C. Request for Additional Consultative Examination
The record in this case was fully developed. It is true that an ALJ has a duty to ensure that the record is fully and fairly developed and that it is complete. Thompson v. Sullivan, 933 F.2d 581, 585 (7th Cir. 1991). But one could always ask for more evidence. That is, there can always be one more doctor to be seen, one more test to be run. But as the Seventh Circuit has stated this is "a formula for paralysis." Kendrick v. Shalala, 998 F.2d 455, 456-57 (7th Cir. 1993). The ALJ is in the best position to know when enough is enough.
That's just what the ALJ did here. The record spans nearly a 1000 pages and contains examinations from three psychologists — Dr. Kenny, Dr. Gange and Dr. Evans, and also the opinions of two medical experts. Ms. Carroll's contention that more was needed is completely unsupported especially given breadth of the record in this case. The ALJ concluded that the record as a whole did not show any evidence of somatization. The ALJ stated, "it doesn't indicate to me there's strong evidence that during the treatment process any of the treating sources, be they physicians, psychologists, anybody had a suspicion that that's what happened" (Tr. 962).
Ms. Carroll speculates that further examinations may help her develop a possible pain disorder and associated psychological underpinnings. But conjecture does not warrant a remand. Binion v. Shalala, 13 F.3d 243, 246 (7th Cir. 1994) (citation omitted). As long as the ALJ has enough evidence before him to make a disability determination that is supported by substantial evidence, the record is considered adequately developed. Nelson v. Apfel, 131 F.3d 1228, 1235 (7th Cir. 1997). This Court defers to the ALJ's judgment that the record has been adequately developed unless there is a demonstration that a "significant omission" exists within the evidentiary record. Luna, 22 F.3d at 692.

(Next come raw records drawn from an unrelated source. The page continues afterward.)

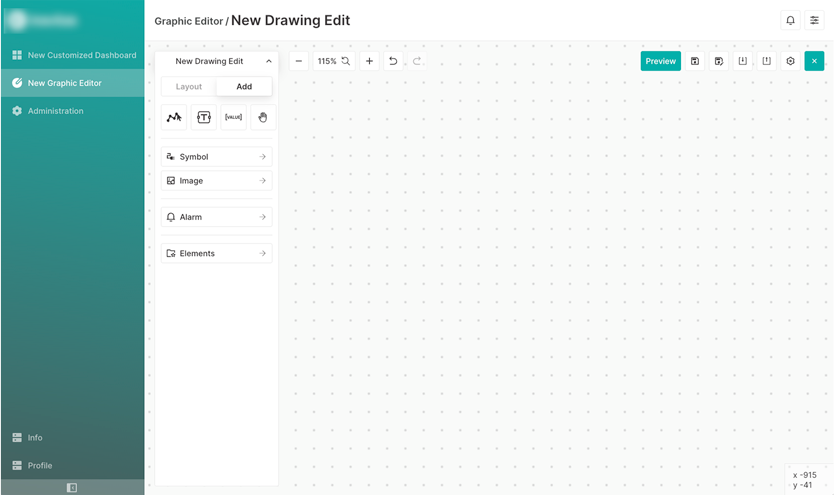This screenshot has width=834, height=495.
Task: Select the polyline drawing tool
Action: (x=174, y=117)
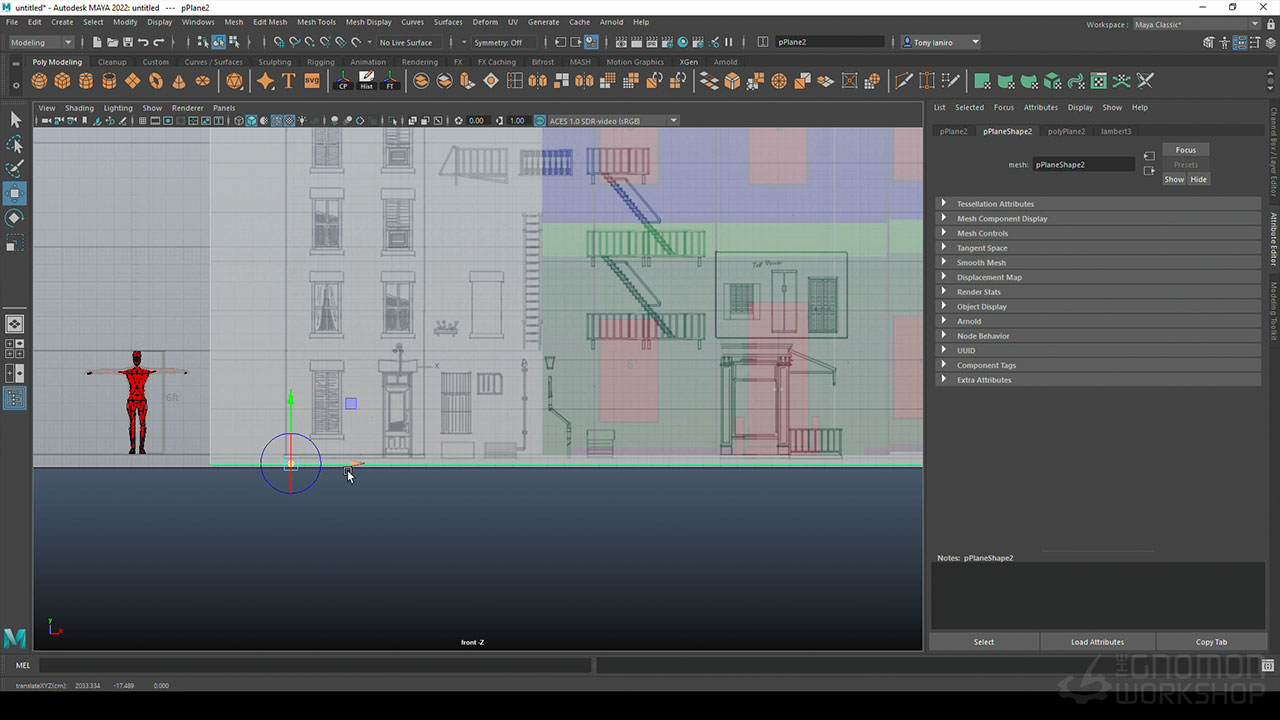Click the mesh name field pPlaneShape2
This screenshot has width=1280, height=720.
click(1083, 164)
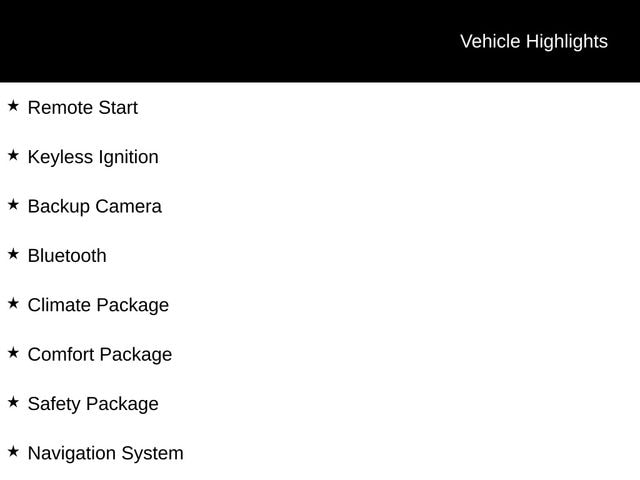
Task: Click the Vehicle Highlights heading
Action: [x=533, y=41]
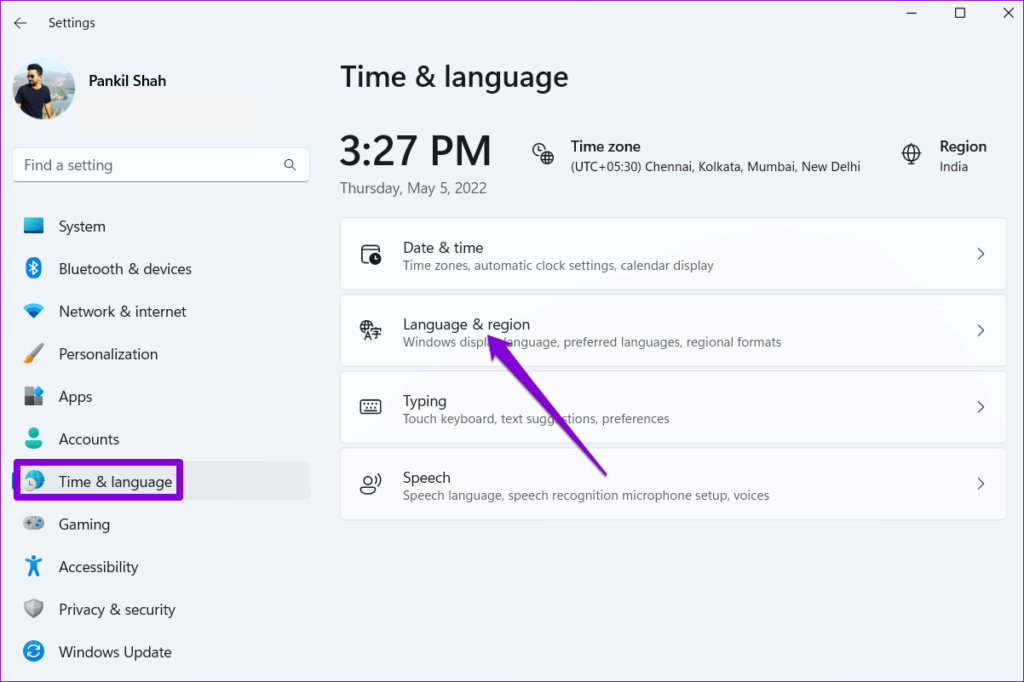
Task: Expand the Speech settings row
Action: click(x=672, y=483)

At the hearing, upon denying the request for further examinations, the ALJ specifically recorded his concern that such requests could "make these cases go on forever" (Tr. 962). This Court has no doubt that the voluminous record of this case was sufficiently developed to provide for substantial evidence supporting the ALJ's determination.
IV. Conclusion
The ALJ's decision comports with the law and is supported by substantial evidence. The decision of the Commissioner is AFFIRMED.